Le nouveau voleur Arkanix associe une récolte Python rapide à des charges utiles C++ plus furtives

Lucas Morel

L’infostealer d’Arkanix combine le développement assisté par LLM avec un modèle de malware en tant que service, utilisant des implémentations bilingues pour maximiser la portée et établir la persistance.

Un infostealer récemment découvert, soupçonné d’avoir été construit à l’aide d’un grand modèle de langage, cible les victimes avec des variantes Python et C++, chacune adaptée à une étape différente du vol de données. Les chercheurs de Kaspersky ont découvert un voleur baptisé « Arkanix », capable de récupérer des informations d’identification, des données de navigateur, des cryptomonnaies et des actifs bancaires sur des machines infectées.
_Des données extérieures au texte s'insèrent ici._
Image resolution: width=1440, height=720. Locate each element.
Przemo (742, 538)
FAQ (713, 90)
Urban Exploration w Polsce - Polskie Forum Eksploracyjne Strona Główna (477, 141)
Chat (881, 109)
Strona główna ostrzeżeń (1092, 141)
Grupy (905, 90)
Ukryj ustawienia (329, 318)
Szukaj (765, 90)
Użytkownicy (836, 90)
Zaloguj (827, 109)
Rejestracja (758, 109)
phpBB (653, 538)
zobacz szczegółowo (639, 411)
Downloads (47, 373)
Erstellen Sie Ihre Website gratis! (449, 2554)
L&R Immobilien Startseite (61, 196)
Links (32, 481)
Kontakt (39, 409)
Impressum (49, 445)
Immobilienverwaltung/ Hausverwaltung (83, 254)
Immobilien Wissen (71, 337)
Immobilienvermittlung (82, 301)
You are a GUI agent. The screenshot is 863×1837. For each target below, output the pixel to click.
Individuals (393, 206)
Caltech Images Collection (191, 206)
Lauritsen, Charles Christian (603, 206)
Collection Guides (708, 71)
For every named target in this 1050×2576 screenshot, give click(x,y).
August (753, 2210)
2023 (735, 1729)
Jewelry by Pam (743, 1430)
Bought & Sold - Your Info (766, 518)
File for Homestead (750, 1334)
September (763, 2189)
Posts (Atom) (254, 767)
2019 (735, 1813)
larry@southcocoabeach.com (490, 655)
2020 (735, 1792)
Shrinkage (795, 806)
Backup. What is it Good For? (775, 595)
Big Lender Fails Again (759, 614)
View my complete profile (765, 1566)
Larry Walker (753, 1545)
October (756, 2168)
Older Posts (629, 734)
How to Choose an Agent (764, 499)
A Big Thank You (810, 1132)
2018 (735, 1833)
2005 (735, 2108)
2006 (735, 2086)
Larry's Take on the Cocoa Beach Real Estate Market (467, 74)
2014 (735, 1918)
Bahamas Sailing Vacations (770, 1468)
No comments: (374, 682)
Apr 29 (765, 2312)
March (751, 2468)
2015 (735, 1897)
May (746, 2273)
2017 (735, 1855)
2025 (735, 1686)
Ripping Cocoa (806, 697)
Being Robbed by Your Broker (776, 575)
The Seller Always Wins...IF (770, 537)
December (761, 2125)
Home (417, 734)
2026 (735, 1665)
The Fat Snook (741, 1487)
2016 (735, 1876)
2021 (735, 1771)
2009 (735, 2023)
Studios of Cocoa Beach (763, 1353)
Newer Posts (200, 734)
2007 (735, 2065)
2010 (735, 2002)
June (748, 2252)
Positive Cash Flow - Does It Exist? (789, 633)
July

« Il collecte une grande quantité d’informations, y compris des données personnelles hautement sensibles », ont déclaré les chercheurs de Kaspersky dans un article du blog Securelist. « Bien qu’il soit tout à fait fonctionnel, il contient des traces probables de développement assisté par LLM, ce qui suggère qu’une telle assistance aurait pu réduire considérablement le temps et les coûts de développement. »

Arkanix exploite un modèle MaaS, permettant aux acteurs malveillants d’acheter l’accès au malware ainsi qu’un panneau de contrôle comportant des charges utiles et des statistiques configurables. En ce qui concerne l’assistance de l’IA, les chercheurs ont noté que les attaquants recherchent une campagne ponctuelle pour des gains financiers rapides plutôt qu’une infection à long terme.

Un malware bilingue très commercialisé

L’un des aspects clés d’Arkanix est sa conception bilingue, qui permet à ses abonnés de cibler à la fois les environnements basés sur Python et C++. L’implémentation Python est plus facile à modifier et à itérer rapidement, tandis que la version C++ est davantage axée sur les performances, la furtivité et une plus grande résistance à l’analyse.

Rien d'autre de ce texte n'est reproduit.